Easter Issues

Easter issues

To many people, the Easter Holidays mean another dose of awkward family get-togethers, half-finished DIY projects, overdosing on chocolate in front of the TV and hyperactive children.

For Hospitality businesses Easter can represent a huge opportunity for you to have a bumper holiday period – and with an early holiday this year finish a normally quiet quarter with a cash injection.

Be warned though, the holidays can also be a huge cash sink with holiday pay rates, heaps of competition and a fickle customer base on a budget.

So how to avoid being a Bunny and ending up with egg on your face?

First up, you need to decide if your business is going to be profitable at Easter. It might seem like an easy question – answered with, ‘Yeah of course we’ll be open’ or ‘Not on your life mate’ – but is the risk / reward worth it? – or are you missing a trick where a well-prepared strategy could rake in a profitable weekend?

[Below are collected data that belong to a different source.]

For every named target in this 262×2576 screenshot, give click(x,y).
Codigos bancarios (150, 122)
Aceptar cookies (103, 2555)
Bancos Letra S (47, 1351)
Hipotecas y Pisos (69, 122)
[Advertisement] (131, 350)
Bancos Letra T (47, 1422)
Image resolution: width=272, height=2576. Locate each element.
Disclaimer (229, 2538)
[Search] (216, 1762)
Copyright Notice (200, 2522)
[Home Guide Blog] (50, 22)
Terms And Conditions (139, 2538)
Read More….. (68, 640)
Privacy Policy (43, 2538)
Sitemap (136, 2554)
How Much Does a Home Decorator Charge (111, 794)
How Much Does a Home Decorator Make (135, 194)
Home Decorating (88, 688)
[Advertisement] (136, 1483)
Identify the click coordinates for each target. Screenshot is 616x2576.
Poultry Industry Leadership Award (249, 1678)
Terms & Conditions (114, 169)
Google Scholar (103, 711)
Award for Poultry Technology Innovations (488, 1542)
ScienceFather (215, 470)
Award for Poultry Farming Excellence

The days of businesses relying solely on managers intuition are long gone and smart hospitality business now uses analytics to view their current and historical data to back up their management decisions, before and during the period.

Having access to live sales data, payroll costs, weather information and product sales mean that a Manager can steer a business away from a loss during an individual service period – instead of scratching their head afterwards, or wishing they’d done something different.

So how to prepare for and react to the Holidays?


Tip 1 – Be honest about your demographic

If your brand is alcohol focused, a craft beer bar, cocktail bar etc. etc. you need to make sure your offering is going to attract those type of customers and factor in the usual exodus as people spend time with their families.

For a food led business you may need to take into account an increase in families who want to avoid home cooking chaos and have you do the washing up!


Tip 2 Opening Hours & Roster

This could be at the top of the list, as your Roster could be the biggest cash drain of the weekend. It goes without saying that all full-time staff should be working and brief the rest of the team on what’s expected – let them know that if it’s quiet they might finish early and most importantly cost your roster, revise it, check it against the expected bookings, and weather information, then revise it and check it again. Every hour will count!

In conjunction with your Roster, work out your opening hours. If you have a reduced menu for the weekend can you get the kitchen brigade to prep everything on the Thursday night – instead of coming in early on a Bank Holiday? Do you expect to be busy in the evening – if not, then close early or at least send team members home asap.


Tip 3 – Menu

Your menu needs to focus on your customers, and Easter, like other holidays is a family time. I’d suggest family ‘comfort’ food and kids meals. This might sound old hat, but families generally won’t opt for bone marrow on a bed of scallops and an amuse bouche for the kids – simple dishes presented well are the aim – and make sure they’re easy to prep and serve quickly so you can turn table fast!


Tip 4 – Food Cost

Staying on the food, make sure whatever you and your kitchen team come up with, you cost it and get the portion size nailed. You want as many good GP dishes on your holiday menu as possible, aim for at least 70 -75% profit per dish. I’d recommend having a set menu, or at least a reduced menu on the day to avoid extra prep, wastage or stock outs – no one wants to sit down for a lunch booking only to hear that 3 of the mains have already sold out!


Tip 5 – Take bookings

Bookings are a great idea for the whole period and I’d encourage anyone to take as many as possible. Plus, your chef will love you if they know how much food to prep and order and what sort of service to expect.

Make sure your staff are across the booking procedure and let bookings know that no shows of longer than ½ hour will lose their table.

Also, try to take credit card details with the booking if possible. I wouldn’t actually charge the card for a no show, as that could leave a bad taste with your customers, but the fact they’ve dished out their cc details does make customers get a wriggle on when getting to their table.


Tip 6 – Get you Marketing right

When you’re happy with your menu, you need to let your customers know what days you’re open and what times. Make sure you have great images for your post out and include your promotions or deals. Instagram, Facebook, Twitter, direct emails, even flyer drops to your local area can help this, but make sure you start as soon as you can to get in your customer’s minds.


Tip 7 – Weather

Finally, don’t forget to check the weather, and make sure you’ve got some chocolates for all the hard-working staff on the day and if you do have a bumper service don’t forget to grab a beer with the team at the end of the shift.